Georgia judge blocks federal law allowing migrant workers in 17 states to join unions

A federal judge ruled that a U.S. Department of Labor rule expanding protections for farmworkers on temporary visas and preventing employers from retaliating against people who try to form or join a union is unconstitutional.

ATLANTA (CN) — A federal judge in Georgia on Monday blocked the U.S. Department of Labor from enforcing a new rule in 17 states that would have prevented agricultural employers from retaliating against migrant workers on temporary H-2A work visas if they join unions and actively work to combat wage theft, human trafficking and other abuses.

The judge sided with the states in a lawsuit against the Department of Labor, issued a preliminary injunction, and ruled that the regulation would unconstitutionally grant foreign farm workers rights that Congress never intended.

U.S. District Judge Lisa Godbey Wood concluded that the rule violates the National Labor Relations Act, a federal law that allows certain workers to organize unions. Farmworkers are specifically excluded from the law's definition of “employee” and are not entitled to collective bargaining rights, said the judge, who was appointed by George W. Bush.

“In implementing the final rule, the DOL exceeded the general authority vested in agencies under the Constitution,” Wood wrote in the 38-page decision.

The U.S. Department of Justice, which represents the Labor Department in the case, did not immediately respond to a request for comment Monday evening.

The ruling followed a lawsuit filed in June by the attorneys general of Kansas, Georgia, South Carolina, Arkansas, Florida, Idaho, Indiana, Iowa, Louisiana, Missouri, Montana, Nebraska, North Dakota, Oklahoma, Tennessee, Texas and Virginia. A Georgia farm, Miles Berry Farm, and the Georgia Fruit and Vegetable Growers Association also joined the lawsuit.

The rule, officially titled “Enhancing Protections for Workers in Temporary Agricultural Employment in the United States,” was issued by the U.S. Department of Labor in April but did not take effect until June. The rule was designed to help workers in the H-2A program who are vulnerable to exploitation due to the temporary nature of their work, the geographic isolation of workers, and their dependence on a single employer.

The H-2A nonimmigrant worker visa program allows agricultural employers to temporarily hire foreign workers for jobs for which the U.S. Secretary of Labor certifies that there are not enough workers for the position.

Because the agency cannot investigate every farm that employs H-2A workers, the rule is intended to counter abusive working conditions by improving workers' ability to advocate for their own interests.

“Because of the vulnerabilities identified above, H-2A employers not only exploit H-2A workers but also frequently retaliate against H-2A workers who stand up for their own rights,” Wood said in the ruling.

The rule would have prevented employers from retaliating against H-2A visa holders who attempt to form, join, or support a union, or who refuse to participate in such activities.

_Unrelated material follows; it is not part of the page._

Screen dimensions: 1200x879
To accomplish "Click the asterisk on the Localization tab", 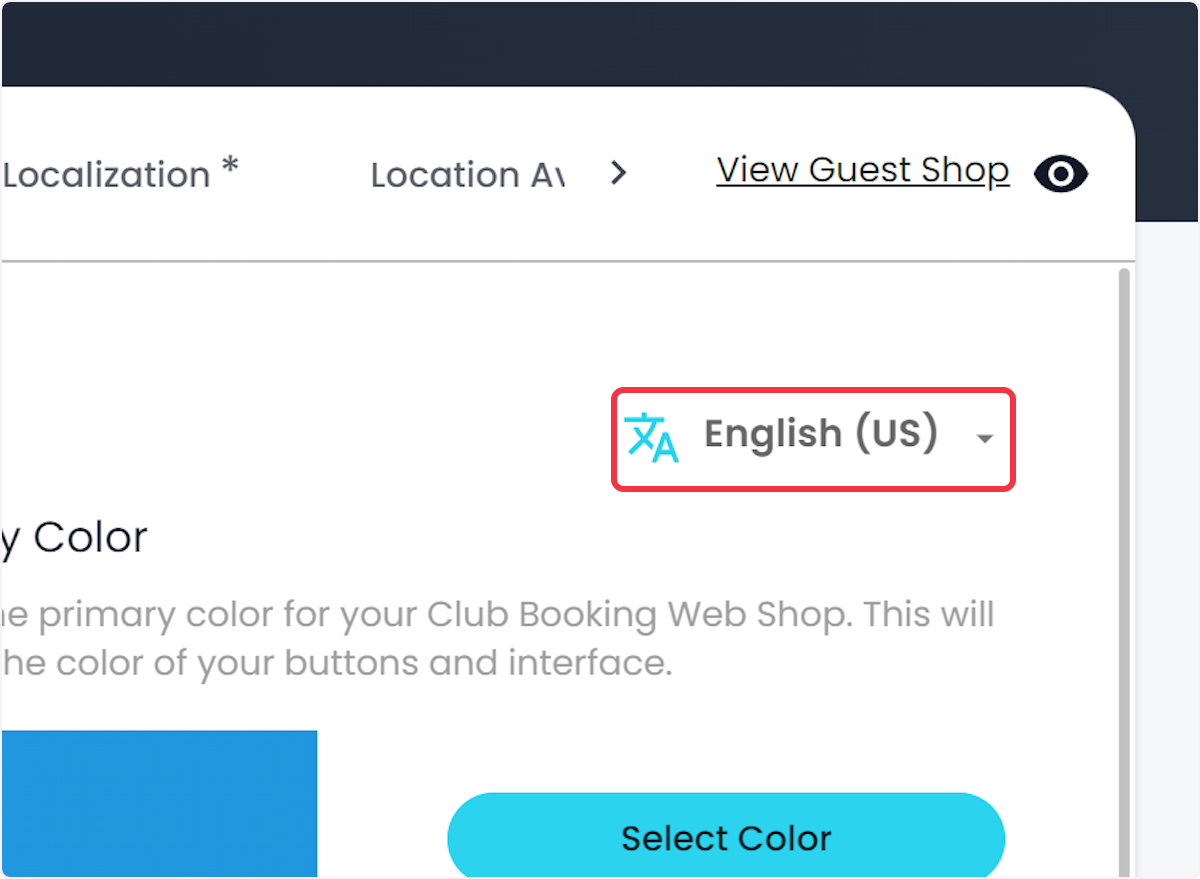I will (x=230, y=167).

The rule does not require employers to recognize unions.

Other protections provided by the law include clarifications regarding termination “for cause,” improved safety requirements during transportation, and clarification that employers may not take away employees’ passports.

But Wood ruled that the agency had failed to demonstrate that Congress intended to grant farmworkers the right to “participate in concerted activities to advance their interests.”

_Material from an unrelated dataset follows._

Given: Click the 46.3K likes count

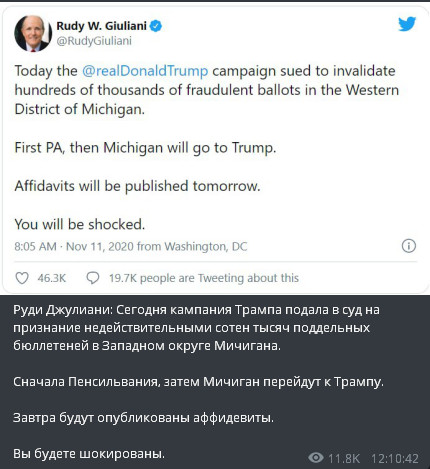Looking at the screenshot, I should (52, 278).
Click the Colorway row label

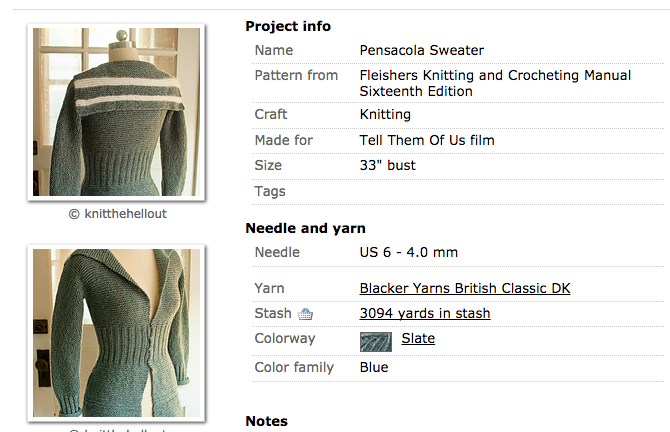[x=285, y=339]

Quoting a statement from the U.S. Supreme Court's 2001 ruling in Alexander v. Sandoval, Wood wrote, “'Agencies may play the sorcerer's apprentice, but not the sorcerer himself.' The final rule is an attempt by the Department to play the sorcerer. The Department may assist Congress, but may not become Congress itself.”

Wood considered but ultimately rejected the states' request to prohibit nationwide enforcement of the rule.

Wood concluded that “full compensation” was possible for the plaintiff states even without a nationwide injunction, but he rejected the argument that granting union-like rights to H-2A workers in other states would result in an unfair displacement of workers from the states where the lawsuit is located.

“Statewide uniformity is not an appropriate consideration for issuing a statewide injunction,” Wood ruled.

The injunction also specifically applies to Miles Berry Farm and the Georgia Fruit and Vegetable Growers Association. Wood ruled that both plaintiffs would suffer “irreparable financial harm” under the injunction.

Miles Berry Farm has said it will need to increase payments to its 150 H-2A workers due to the new, disadvantageous wage rates. The industry association said the costs of administering the “complex” new arrangement would increase.

A spokesman for the trade association was initially unavailable to comment on the ruling.